▸ **Exercise prompt**:
Return every line below in which "Поширити" appears.

▸ **Supplied records**:
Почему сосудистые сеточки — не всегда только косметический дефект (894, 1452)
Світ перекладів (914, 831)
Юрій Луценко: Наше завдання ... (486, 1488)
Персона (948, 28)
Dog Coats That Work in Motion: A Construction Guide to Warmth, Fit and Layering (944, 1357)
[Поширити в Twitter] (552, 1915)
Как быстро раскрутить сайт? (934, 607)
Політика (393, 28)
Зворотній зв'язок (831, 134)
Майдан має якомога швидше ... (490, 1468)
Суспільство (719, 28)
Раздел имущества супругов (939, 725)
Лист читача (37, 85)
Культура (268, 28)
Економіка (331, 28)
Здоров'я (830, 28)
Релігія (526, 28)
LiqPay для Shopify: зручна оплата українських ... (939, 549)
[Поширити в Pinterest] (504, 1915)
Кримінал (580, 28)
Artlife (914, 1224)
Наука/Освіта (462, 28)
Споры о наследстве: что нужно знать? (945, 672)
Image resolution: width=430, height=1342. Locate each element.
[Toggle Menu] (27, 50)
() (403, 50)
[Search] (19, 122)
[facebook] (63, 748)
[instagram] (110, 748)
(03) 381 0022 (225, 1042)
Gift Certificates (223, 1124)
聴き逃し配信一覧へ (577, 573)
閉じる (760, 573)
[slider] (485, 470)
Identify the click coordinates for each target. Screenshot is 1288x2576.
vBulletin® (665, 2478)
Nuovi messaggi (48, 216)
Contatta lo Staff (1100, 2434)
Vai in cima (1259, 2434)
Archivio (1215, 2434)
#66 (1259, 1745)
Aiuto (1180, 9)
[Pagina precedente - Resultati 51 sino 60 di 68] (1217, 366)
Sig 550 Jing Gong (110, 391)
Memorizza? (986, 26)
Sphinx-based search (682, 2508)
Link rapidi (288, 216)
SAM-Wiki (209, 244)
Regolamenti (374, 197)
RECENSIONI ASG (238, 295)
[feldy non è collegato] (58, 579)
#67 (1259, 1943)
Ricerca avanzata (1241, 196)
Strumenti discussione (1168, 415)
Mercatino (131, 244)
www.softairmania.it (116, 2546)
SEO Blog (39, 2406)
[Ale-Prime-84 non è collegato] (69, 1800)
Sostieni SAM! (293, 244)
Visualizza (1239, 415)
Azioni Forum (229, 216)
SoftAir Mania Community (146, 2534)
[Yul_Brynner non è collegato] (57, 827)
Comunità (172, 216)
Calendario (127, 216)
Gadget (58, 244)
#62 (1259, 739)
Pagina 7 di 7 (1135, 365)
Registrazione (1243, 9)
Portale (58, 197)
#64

▸ **Task result**:
[Поширити в Twitter] (552, 1915)
[Поширити в Pinterest] (504, 1915)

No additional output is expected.